§ **THE INPUT**:
'''

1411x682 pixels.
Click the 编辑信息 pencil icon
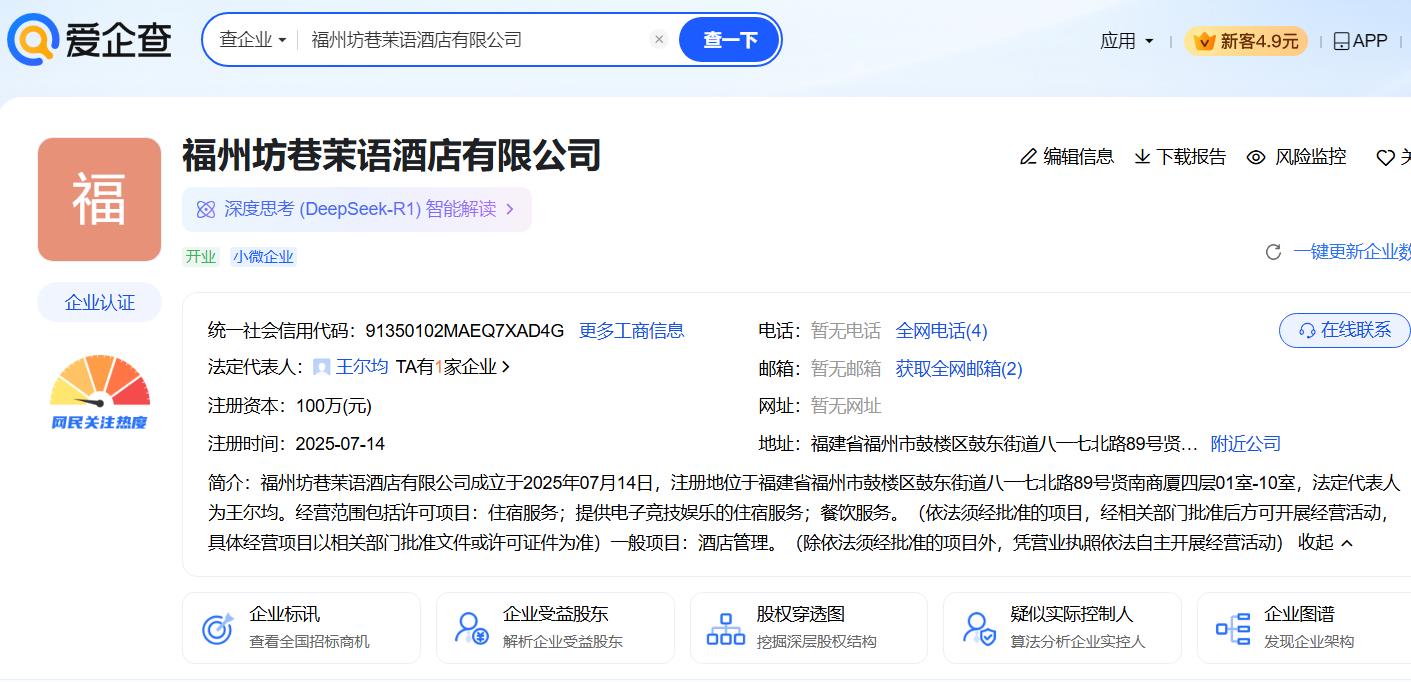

'''
'''

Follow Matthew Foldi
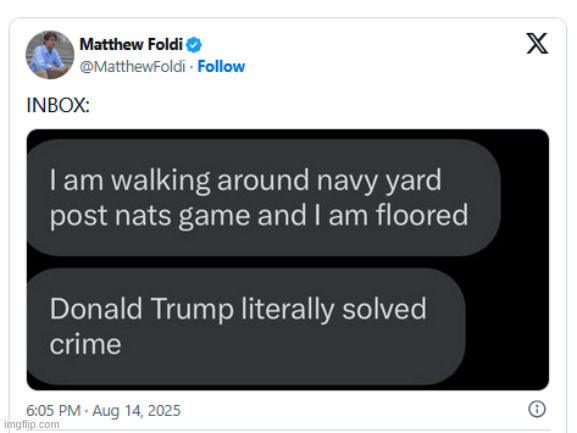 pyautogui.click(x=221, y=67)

'''
'''

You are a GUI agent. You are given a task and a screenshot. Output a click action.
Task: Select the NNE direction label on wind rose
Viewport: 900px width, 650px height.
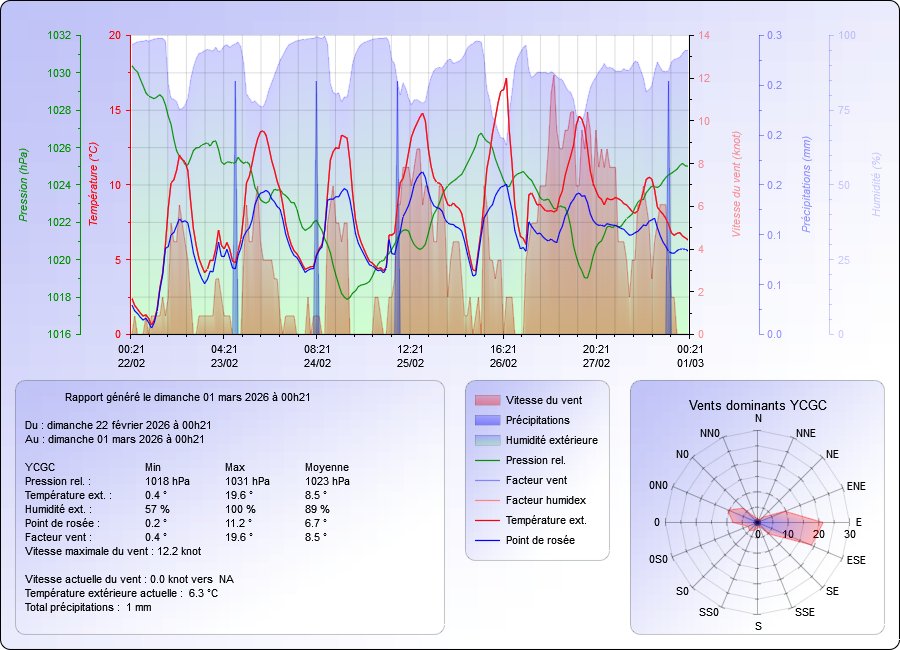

'''

Nothing but the lines above from the one containing "Task: Select the" through the one containing "Viewport: 900px width, 650px height." should appear in the answer, each repeated exactly.

§ **TASK SOLUTION**:
Task: Select the NNE direction label on wind rose
Viewport: 900px width, 650px height.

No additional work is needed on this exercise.